((

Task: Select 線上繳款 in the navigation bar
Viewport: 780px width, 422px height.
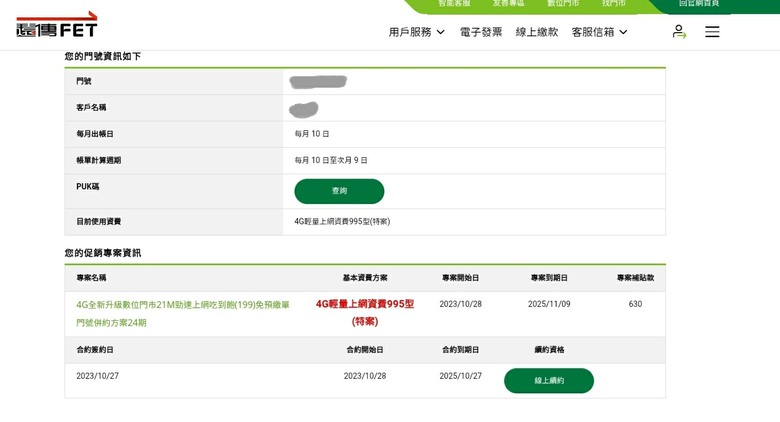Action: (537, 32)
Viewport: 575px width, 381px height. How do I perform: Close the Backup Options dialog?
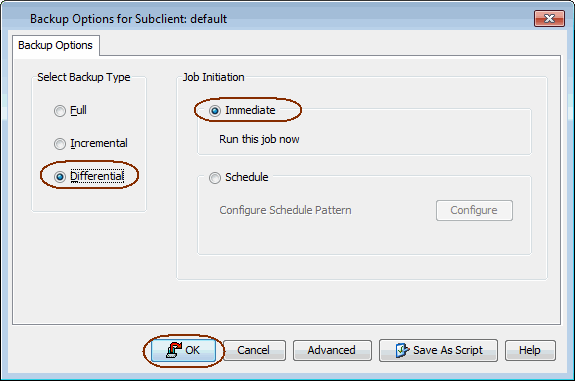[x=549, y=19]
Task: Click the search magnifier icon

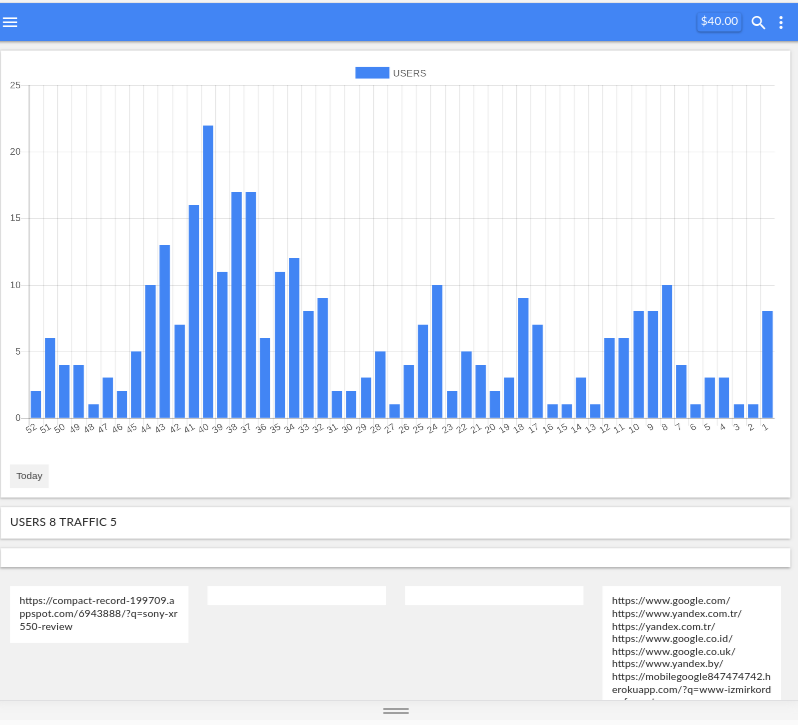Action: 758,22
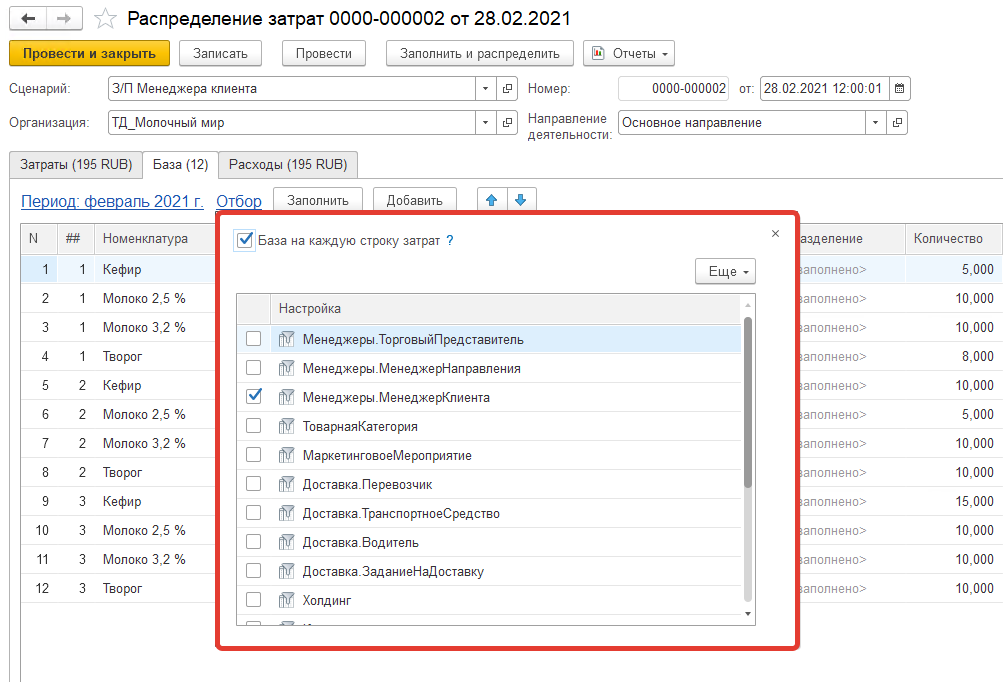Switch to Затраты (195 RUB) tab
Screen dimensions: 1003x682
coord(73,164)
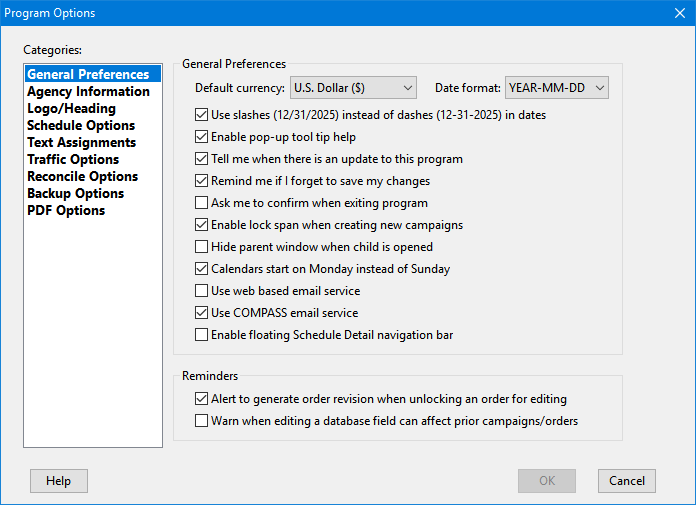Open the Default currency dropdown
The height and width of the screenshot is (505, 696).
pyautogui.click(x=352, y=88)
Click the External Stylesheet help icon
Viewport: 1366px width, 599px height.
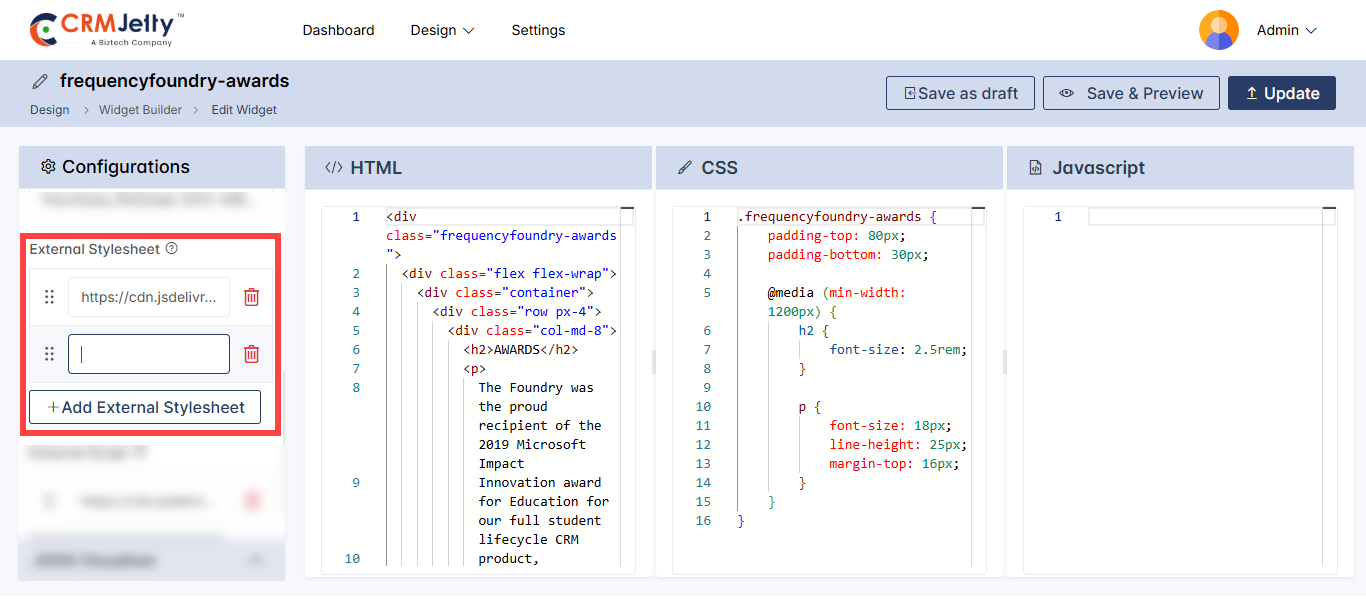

))
((

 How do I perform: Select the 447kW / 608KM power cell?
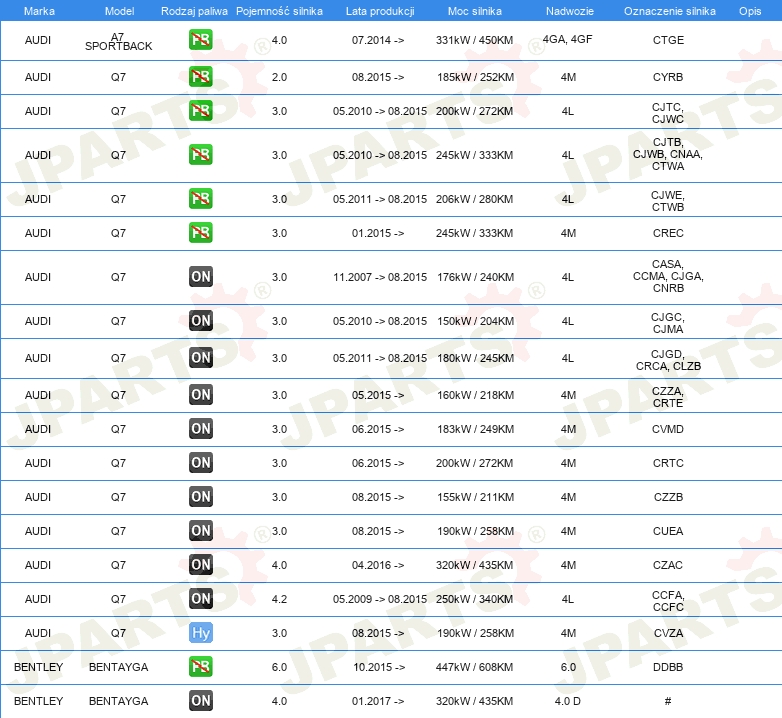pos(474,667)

))

Work to complete: Looking above, find the stretch of lines that opens with the one holding "Viewport: 575px width, 381px" and closes with the one holding "Viewport: 1366px width, 599px height.". Copy it exactly, pictures excluded.

The completed task:
Viewport: 575px width, 381px height. How do I perform: Close the Backup Options dialog?
[x=549, y=19]
Task: Click the search magnifier icon

Action: 758,22
Switch to Затраты (195 RUB) tab
Screen dimensions: 1003x682
coord(73,164)
Open the Default currency dropdown
The height and width of the screenshot is (505, 696).
pyautogui.click(x=352, y=88)
Click the External Stylesheet help icon
Viewport: 1366px width, 599px height.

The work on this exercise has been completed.